» **Document segment**
○ ○ ○

Absence / Presence: What is seen may be relevant. What is not seen in the research may be relevant.

Surveillance: Understanding a situation is about surveillance--regular intervals (or constant) observations and measures. From this, an observer establishes a baseline. From this, an observer may notice anomalies.

Context for Meaning: Information is about context. Outside of context, information may lack relevance.

Framing and Interpretation: Information is about focus. It is about point-of-view. It is about assumed values. Information is about (subjective) interpretation. (This is why it's helpful to game-out various points-of-view and possible interpretations of the same set of information.) People make inferences about raw data and in so doing process it into usable information.

A Framing Animation

Predictive Analytics and Hidden Information: Predictive analytics is about trendlines. It is about human habituation and predictability of future actions based on data points. It is about hidden information or an extension of what is non-intuitively knowable. (See Charles Duhigg's "The Power of Habit," 2012.)

Modeling: All simulations are based on underlying information. Without knowing the assumptions of the model, one cannot truly assess whether the model has any value. Beyond that, a model has to track with the factual world, so there have to be points where the model's predictions may be tested against the world.

Omniscience: Competition in information is about knowing something critical without others knowing. It is about knowing earlier. It is about situational awareness.

Following the Rules

Follow the standards of the domain field.
Adhere to ethical guidelines about research, particularly any research that involves humans or animals...or any sort of risk.
Ensure that all participants in your research have been duly notified (through informed consent).
Maintain confidentiality of all data.
Store the data for the required time period.

Creating and Deploying Effective Surveys

Ensure that all survey instruments are phrased so as to avoid bias. (Question Design)

Phrase questions to focus on one issue at a time. Avoid double-barreled questions.

Ensure that surveys reach a sizeable random sample of a population, not an accidental defined sub-set. (Survey Methodology)

Ensure that all surveys questions used have been tested for multi-collinearity (to eliminate sample items that measure similar things). It is important to avoid conflating very similar factors. The variables being tested in a context should be as different and independent from each other as possible. If there is overlap, there will be unnecessary "noise" in the data.

Analysis and Decision-making

Not Over-Reaching in Terms of Generalizability

Small sample size (as in case studies with n = 1 or few)
Insufficient sample size in terms of percentage of the target population

Do not over-generalize. Draw conclusions only in proper measure.

○ ○ ○

» **Extracted data**

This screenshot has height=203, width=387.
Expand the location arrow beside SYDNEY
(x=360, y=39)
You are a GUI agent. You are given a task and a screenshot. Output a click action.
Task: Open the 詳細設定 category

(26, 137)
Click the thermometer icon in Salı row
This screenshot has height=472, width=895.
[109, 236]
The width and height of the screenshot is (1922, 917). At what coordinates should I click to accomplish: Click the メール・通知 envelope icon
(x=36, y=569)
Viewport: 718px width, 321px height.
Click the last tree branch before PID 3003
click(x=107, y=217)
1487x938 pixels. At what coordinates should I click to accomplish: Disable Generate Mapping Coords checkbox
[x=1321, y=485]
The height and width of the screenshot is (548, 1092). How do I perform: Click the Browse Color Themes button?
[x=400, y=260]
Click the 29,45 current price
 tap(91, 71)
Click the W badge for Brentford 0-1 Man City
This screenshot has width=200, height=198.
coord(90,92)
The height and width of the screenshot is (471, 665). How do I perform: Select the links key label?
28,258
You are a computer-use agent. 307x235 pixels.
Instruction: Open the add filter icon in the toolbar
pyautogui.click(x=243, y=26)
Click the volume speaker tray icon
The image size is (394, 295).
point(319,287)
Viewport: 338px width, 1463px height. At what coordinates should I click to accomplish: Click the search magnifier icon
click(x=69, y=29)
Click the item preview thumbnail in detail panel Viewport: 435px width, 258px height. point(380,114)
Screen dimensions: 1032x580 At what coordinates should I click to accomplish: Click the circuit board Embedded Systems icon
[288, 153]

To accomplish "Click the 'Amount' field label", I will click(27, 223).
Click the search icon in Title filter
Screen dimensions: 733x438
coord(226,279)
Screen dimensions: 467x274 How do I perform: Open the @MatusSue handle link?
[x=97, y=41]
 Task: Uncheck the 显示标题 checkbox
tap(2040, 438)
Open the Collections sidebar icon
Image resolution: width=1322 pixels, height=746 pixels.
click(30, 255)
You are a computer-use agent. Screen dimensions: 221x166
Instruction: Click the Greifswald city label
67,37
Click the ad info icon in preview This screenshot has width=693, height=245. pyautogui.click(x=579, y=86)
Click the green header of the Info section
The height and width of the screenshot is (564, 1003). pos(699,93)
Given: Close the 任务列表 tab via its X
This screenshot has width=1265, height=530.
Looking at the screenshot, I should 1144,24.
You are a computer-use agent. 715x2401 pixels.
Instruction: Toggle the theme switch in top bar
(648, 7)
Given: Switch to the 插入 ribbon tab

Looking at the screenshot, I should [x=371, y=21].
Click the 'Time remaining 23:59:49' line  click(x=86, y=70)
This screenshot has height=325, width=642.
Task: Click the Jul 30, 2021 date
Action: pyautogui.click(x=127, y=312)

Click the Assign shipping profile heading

○ ○ ○

» **Job**
Retype the passage of the text on research and information that begins with the words containing "Modeling: All simulations" and ends with "(through informed consent).". The data come from a source unrelated to the text on research and information.

» **Final result**
Modeling: All simulations are based on underlying information. Without knowing the assumptions of the model, one cannot truly assess whether the model has any value. Beyond that, a model has to track with the factual world, so there have to be points where the model's predictions may be tested against the world.

Omniscience: Competition in information is about knowing something critical without others knowing. It is about knowing earlier. It is about situational awareness.

Following the Rules

Follow the standards of the domain field.
Adhere to ethical guidelines about research, particularly any research that involves humans or animals...or any sort of risk.
Ensure that all participants in your research have been duly notified (through informed consent).